• [What is needed]: In the passage below on COVID-19 in Iowa, swap "Nebraska" for "South Dakota" and write out the part from "More than 60" to "last two weeks.".

The governor responded by saying many precautions against COVID-19 were already in place in the state’s long-term care facilities.

“Our long-term care facilities have basically been locked down since the middle of March, since we first found out about the virus,” she said.

Long-term care facilities were among the first places Reynolds regulated to limit the spread of the virus. When she first ordered those restrictions, IDPH was reporting no outbreaks at long-term care facilities in the state. Currently, the department is reporting 32 such outbreaks. Nineteen of the outbreaks have been reported since the governor signed her first proclamation relaxing restrictions in the state on April 24.

On Tuesday, IDPH reported another 539 Iowans have tested positive for COVID-19, including four residents of Johnson County and eight residents of Linn County, bringing the total number of confirmed cases in the state to 12,912.

IDPH also reported another 18 deaths due to the virus. According to the department, the total number of Iowans who have died from COVID-19 now stands at 289.

More than 60 percent of the new cases reported on Tuesday weren’t actually new. The results included 319 Iowa residents who work at a meat processing plant in Nebraska and were tested in that state. Reynolds said she believes the workers were informed of their results in a timely manner, but it wasn’t until yesterday that Nebraska health officials shared the results of the tests with IDPH. Since the department was unaware of the test results, no contact tracing in those cases has been conducted during the last two weeks.

Neither Reynolds nor IDPH Deputy Director Sarah Reisetter could explain why Nebraska waited so long before sharing the test results.

• [Supplied information]:

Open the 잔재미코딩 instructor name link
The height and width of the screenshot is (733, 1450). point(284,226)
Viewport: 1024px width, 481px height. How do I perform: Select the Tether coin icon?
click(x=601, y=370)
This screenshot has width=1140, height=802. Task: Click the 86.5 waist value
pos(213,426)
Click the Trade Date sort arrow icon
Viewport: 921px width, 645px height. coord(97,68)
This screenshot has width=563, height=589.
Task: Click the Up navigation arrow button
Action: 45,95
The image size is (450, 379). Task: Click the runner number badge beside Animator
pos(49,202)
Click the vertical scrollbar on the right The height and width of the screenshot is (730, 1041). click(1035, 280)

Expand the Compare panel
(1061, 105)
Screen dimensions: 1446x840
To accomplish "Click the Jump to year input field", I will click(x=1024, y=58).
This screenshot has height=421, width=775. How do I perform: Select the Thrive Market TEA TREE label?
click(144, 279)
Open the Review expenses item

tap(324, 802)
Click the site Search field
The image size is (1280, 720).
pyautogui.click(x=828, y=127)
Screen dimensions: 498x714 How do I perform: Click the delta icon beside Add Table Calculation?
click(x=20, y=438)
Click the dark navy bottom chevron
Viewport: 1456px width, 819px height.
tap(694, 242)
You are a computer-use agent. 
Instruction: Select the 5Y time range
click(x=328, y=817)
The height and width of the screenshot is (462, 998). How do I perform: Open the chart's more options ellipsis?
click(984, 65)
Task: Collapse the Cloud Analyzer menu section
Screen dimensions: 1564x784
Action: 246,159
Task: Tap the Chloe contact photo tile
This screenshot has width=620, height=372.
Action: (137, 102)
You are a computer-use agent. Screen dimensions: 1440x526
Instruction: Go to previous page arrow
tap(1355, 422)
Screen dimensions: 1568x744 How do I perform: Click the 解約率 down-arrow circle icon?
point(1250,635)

• [Written reply]:
More than 60 percent of the new cases reported on Tuesday weren’t actually new. The results included 319 Iowa residents who work at a meat processing plant in South Dakota and were tested in that state. Reynolds said she believes the workers were informed of their results in a timely manner, but it wasn’t until yesterday that South Dakota health officials shared the results of the tests with IDPH. Since the department was unaware of the test results, no contact tracing in those cases has been conducted during the last two weeks.